━━━ Material for this exercise
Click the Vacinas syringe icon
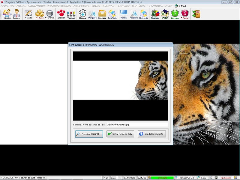pos(71,14)
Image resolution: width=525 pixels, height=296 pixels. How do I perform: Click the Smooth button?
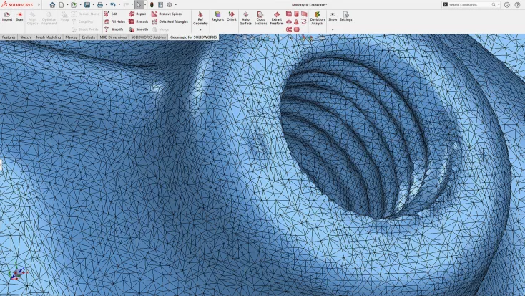(x=138, y=29)
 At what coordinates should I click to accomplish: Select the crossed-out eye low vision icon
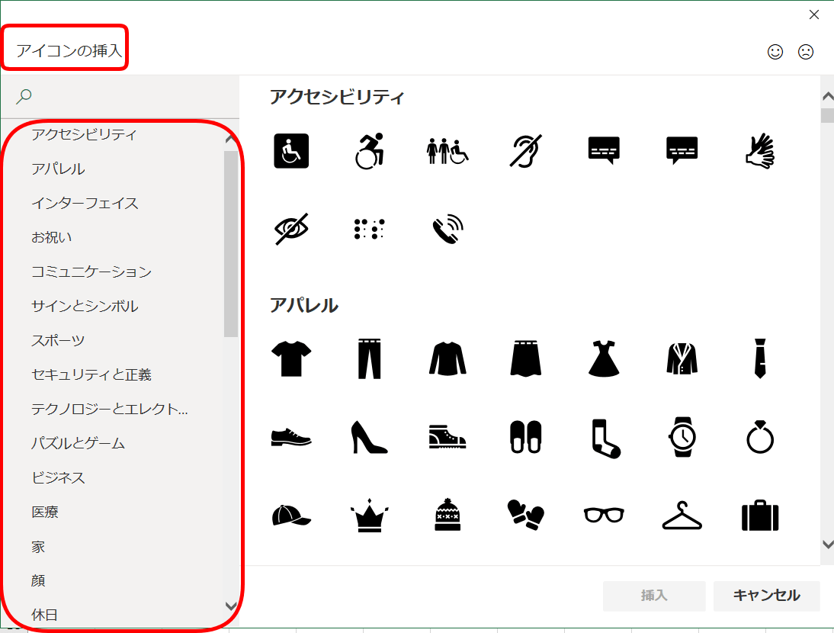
━━━━━━
Exercise goal
Rewrite all the rows above, replacing "icon" with "symbol" and keeping every other word the same. Omit the pictures from your answer.

Finished answer
Click the Vacinas syringe symbol
pos(71,14)
Image resolution: width=525 pixels, height=296 pixels. How do I perform: Click the Smooth button?
(x=138, y=29)
 At what coordinates should I click to accomplish: Select the crossed-out eye low vision symbol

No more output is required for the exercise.